What to work on: The entries below contain a stretch that opens with the line containing "Ceacent (220, 1053)" and closes with the line containing "Twitter The Clinic (634, 835)"; set down that stretch exactly, both ends included, and nothing else.

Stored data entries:

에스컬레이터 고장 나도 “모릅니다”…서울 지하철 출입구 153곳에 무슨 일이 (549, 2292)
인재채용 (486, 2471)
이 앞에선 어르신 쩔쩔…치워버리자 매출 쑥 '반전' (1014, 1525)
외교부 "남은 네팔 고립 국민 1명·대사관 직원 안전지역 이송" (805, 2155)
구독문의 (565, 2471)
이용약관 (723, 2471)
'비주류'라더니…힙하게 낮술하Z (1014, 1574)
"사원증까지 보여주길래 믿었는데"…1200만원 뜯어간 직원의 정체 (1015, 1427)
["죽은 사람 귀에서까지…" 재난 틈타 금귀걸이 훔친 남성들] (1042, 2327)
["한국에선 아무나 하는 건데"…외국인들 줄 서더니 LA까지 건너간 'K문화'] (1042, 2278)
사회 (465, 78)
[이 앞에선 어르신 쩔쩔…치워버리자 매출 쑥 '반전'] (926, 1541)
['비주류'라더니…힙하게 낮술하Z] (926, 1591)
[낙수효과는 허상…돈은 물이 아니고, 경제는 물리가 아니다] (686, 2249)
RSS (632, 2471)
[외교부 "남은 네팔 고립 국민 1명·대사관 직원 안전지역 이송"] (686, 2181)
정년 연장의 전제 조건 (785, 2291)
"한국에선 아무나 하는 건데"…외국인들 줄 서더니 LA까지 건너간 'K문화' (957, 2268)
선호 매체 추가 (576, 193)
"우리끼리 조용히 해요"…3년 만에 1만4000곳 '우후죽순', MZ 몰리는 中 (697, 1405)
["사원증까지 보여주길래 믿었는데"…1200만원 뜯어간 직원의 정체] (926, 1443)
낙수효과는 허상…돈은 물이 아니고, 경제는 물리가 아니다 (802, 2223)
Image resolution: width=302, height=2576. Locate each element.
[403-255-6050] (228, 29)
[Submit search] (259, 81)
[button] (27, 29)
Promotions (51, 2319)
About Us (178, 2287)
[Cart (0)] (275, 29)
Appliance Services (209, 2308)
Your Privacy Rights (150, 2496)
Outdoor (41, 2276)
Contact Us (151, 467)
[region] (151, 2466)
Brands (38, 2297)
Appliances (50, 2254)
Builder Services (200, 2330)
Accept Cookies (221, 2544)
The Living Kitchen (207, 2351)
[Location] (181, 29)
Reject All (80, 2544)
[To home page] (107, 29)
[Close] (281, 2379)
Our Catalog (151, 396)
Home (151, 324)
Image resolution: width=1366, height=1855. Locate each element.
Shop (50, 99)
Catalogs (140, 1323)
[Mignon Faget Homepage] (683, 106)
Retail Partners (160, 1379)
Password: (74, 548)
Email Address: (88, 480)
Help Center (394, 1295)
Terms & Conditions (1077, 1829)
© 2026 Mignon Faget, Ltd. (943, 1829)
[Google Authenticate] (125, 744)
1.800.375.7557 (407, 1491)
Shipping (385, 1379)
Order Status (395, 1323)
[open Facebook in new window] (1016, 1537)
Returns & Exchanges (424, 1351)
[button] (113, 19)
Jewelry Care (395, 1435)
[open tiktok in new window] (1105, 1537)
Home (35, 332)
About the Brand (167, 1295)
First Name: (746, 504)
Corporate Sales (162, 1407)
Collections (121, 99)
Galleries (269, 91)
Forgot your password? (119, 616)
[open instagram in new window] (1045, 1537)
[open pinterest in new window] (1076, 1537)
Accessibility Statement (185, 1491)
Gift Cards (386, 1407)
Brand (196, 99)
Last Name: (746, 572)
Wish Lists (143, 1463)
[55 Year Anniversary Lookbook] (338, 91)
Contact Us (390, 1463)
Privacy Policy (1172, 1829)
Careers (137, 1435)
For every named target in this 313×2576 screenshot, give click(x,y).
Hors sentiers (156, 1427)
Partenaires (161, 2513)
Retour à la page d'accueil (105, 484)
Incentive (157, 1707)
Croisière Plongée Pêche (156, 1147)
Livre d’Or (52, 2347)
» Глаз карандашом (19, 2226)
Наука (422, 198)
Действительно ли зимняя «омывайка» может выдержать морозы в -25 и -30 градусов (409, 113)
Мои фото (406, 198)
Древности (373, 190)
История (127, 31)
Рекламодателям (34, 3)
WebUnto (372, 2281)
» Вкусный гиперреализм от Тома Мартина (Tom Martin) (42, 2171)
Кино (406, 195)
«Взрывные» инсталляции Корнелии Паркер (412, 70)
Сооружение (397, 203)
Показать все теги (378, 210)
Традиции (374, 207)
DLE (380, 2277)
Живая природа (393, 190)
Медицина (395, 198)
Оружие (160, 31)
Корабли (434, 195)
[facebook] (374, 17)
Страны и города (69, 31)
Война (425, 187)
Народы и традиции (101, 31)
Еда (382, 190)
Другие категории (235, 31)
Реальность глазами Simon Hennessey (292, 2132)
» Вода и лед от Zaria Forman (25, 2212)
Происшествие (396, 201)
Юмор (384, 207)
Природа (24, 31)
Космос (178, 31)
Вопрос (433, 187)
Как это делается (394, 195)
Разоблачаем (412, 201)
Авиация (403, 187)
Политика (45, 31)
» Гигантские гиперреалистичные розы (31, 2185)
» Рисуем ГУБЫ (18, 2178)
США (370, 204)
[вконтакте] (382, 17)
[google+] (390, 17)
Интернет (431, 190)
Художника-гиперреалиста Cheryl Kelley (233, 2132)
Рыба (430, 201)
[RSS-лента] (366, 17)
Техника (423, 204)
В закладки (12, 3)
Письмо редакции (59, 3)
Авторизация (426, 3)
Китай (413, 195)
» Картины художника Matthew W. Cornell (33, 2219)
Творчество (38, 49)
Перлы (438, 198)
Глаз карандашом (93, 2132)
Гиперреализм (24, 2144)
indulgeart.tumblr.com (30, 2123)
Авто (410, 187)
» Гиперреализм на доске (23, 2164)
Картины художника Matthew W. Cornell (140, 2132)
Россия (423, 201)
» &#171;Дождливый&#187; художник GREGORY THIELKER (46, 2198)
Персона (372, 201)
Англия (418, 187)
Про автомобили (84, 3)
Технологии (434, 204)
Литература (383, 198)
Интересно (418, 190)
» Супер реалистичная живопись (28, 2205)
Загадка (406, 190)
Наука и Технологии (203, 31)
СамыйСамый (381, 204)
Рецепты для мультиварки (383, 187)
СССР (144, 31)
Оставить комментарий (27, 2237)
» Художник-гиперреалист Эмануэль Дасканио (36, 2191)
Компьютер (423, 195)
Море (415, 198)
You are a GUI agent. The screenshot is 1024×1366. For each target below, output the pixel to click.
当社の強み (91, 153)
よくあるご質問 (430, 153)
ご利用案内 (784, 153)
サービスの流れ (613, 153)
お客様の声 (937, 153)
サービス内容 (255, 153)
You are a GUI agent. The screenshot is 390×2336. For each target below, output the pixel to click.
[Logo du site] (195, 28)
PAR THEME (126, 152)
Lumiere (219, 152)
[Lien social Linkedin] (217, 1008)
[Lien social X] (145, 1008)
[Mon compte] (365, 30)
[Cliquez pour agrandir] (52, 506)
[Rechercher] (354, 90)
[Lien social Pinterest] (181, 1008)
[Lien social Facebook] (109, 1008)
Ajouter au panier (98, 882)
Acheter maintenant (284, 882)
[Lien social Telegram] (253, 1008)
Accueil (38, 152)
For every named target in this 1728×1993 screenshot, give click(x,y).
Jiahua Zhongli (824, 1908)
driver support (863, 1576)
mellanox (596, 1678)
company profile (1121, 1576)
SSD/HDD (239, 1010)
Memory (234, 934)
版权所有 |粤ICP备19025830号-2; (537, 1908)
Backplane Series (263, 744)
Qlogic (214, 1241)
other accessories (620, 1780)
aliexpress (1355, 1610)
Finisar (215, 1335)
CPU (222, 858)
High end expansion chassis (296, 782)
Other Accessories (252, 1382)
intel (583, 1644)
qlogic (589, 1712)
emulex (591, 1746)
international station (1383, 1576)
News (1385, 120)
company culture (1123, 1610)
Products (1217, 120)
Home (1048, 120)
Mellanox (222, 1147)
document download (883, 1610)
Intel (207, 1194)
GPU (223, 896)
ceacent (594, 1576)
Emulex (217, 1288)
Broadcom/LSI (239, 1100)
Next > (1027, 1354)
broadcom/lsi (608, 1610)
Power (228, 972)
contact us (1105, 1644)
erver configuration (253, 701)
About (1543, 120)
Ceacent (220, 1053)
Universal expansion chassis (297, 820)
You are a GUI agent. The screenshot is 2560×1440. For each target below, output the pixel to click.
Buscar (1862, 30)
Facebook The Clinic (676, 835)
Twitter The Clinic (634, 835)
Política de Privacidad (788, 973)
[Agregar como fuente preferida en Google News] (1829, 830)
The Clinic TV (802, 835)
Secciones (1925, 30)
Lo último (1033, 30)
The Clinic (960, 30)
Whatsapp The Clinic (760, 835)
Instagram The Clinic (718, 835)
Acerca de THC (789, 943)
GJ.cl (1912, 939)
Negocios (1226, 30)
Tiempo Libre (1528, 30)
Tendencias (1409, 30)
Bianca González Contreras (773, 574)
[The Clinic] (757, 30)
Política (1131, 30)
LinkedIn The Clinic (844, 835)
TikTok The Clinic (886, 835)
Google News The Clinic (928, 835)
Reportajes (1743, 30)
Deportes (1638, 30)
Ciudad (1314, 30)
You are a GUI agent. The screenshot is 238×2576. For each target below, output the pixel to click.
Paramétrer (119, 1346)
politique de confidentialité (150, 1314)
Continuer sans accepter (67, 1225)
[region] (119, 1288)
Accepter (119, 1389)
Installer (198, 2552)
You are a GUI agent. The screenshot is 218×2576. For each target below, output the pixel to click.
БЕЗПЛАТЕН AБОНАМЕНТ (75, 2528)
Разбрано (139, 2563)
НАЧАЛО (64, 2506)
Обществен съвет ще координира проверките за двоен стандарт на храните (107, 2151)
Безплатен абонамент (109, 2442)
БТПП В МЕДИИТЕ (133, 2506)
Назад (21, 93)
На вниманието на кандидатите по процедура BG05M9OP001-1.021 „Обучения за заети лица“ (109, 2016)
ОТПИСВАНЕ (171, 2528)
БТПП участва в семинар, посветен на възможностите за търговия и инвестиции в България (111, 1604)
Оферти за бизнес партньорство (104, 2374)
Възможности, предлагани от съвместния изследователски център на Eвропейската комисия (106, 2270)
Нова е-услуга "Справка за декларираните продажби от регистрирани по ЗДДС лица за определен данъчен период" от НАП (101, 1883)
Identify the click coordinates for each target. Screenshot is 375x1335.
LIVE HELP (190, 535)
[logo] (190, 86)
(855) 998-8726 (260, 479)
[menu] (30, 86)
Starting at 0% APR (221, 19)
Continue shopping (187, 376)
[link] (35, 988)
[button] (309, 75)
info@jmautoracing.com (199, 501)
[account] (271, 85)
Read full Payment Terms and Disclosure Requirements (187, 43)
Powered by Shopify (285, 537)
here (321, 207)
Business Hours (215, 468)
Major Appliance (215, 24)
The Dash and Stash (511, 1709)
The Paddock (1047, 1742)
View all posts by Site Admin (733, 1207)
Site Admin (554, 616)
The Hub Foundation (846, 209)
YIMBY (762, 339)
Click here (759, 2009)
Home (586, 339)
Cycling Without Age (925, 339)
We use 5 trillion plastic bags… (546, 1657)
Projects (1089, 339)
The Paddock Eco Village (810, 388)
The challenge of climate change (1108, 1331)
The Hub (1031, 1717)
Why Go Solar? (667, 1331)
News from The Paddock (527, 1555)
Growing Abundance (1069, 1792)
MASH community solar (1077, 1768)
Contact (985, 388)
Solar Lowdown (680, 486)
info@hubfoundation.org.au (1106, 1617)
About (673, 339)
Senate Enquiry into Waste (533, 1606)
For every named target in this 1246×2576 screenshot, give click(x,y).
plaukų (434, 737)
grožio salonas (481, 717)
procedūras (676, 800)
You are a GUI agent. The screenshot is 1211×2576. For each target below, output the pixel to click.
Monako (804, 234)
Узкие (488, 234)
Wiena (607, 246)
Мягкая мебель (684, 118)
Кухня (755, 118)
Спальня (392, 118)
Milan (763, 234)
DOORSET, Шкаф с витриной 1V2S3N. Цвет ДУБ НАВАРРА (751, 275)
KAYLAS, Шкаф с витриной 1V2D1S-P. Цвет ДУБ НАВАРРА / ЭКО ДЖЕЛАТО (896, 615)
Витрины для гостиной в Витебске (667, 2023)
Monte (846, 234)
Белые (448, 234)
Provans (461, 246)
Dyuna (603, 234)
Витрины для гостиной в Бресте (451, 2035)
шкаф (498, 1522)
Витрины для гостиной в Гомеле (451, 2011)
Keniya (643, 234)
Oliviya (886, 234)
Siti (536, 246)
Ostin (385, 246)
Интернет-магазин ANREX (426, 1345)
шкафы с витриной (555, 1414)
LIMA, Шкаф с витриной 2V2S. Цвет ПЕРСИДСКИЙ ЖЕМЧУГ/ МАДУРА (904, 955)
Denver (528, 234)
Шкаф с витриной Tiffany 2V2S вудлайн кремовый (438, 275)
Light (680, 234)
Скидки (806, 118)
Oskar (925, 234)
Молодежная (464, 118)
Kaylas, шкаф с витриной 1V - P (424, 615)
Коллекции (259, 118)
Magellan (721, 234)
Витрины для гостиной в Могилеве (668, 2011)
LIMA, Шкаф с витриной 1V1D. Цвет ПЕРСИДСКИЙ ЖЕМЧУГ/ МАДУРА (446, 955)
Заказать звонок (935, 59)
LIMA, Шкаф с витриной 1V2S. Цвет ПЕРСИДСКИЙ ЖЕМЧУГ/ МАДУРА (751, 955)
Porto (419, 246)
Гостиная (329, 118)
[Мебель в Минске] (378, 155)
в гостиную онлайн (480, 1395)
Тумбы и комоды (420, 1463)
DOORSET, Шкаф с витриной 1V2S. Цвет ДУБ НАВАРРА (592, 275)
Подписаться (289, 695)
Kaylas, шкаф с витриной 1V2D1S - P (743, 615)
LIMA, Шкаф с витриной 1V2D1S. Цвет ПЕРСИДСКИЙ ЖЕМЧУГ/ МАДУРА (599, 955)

Answer space:
Ceacent (220, 1053)
Universal expansion chassis (297, 820)
You are a GUI agent. The screenshot is 2560×1440. For each target below, output the pixel to click.
Buscar (1862, 30)
Facebook The Clinic (676, 835)
Twitter The Clinic (634, 835)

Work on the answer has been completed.